Due to the over regulation of the financial independent planners, many of these specialists no longer wish to take clients that have less than $500,000 to invest. Often, it takes too much paper work to process and each new client comes with regulatory and litigation risks. Who loses in all this? Everyone in the middle class and all those that have less than $500,000 to invest, the very people who need these services the most.

It is not that these practitioners do not care, these solo professional financial planners do very much care, but due to regulatory nightmare they are not allowed to care anymore. This is why the solo-professional financial planner is a dying breed, as they are being consumed by larger offices, and brokerage firms that are in it to sell their own financial proprietary products, or make money churning accounts and flipping stocks like a bunch of day traders.
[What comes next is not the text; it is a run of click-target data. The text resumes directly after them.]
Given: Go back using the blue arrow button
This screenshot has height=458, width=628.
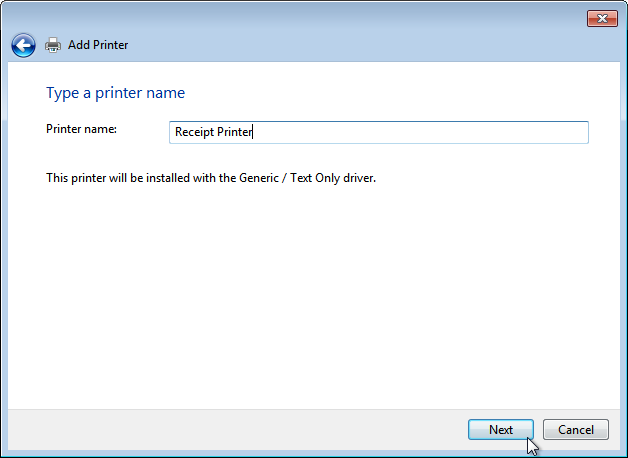Looking at the screenshot, I should (23, 45).
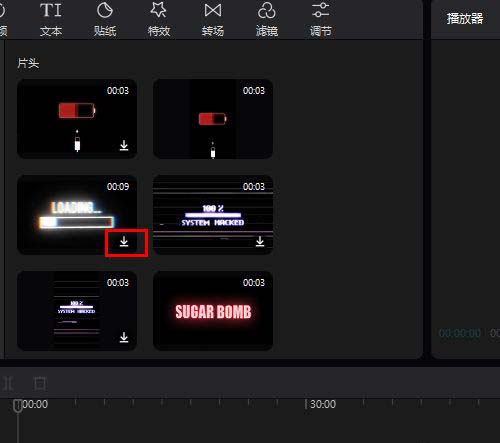Select the LOADING progress bar thumbnail
This screenshot has height=443, width=500.
click(77, 215)
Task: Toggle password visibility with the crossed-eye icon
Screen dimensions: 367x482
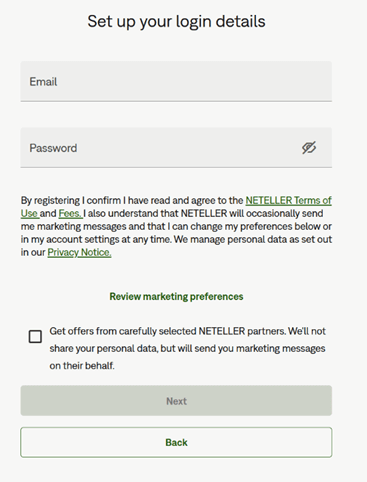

Under the auspice of trying to regulate the industry, protect every consumer and investor, we have created regulations which end up hurting the small solo-professionals, the very person that are on the ground floor helping the consumers and taking business away from the wire houses that didn’t care about the little guys.

We’ve made a terrible error and we’ve allowed the wire houses to use our regulators to attack their competition, leaving more money for themselves and less competition in the market place, indirectly screwing over the middle-class investor. To listen to the SEC at the Congressional hearings justify their position in making all these excessive rules, you’d swear they care about the individual investor.

Of course, that is pretty hard to believe considering the results of their actions. I am disgusted that the SEC allowed this global crisis meltdown because they were so busy making a new rule every seven days against independent broker dealers, and solo professional financial planners. If you don’t see this yourself please go ask a financial planner about this.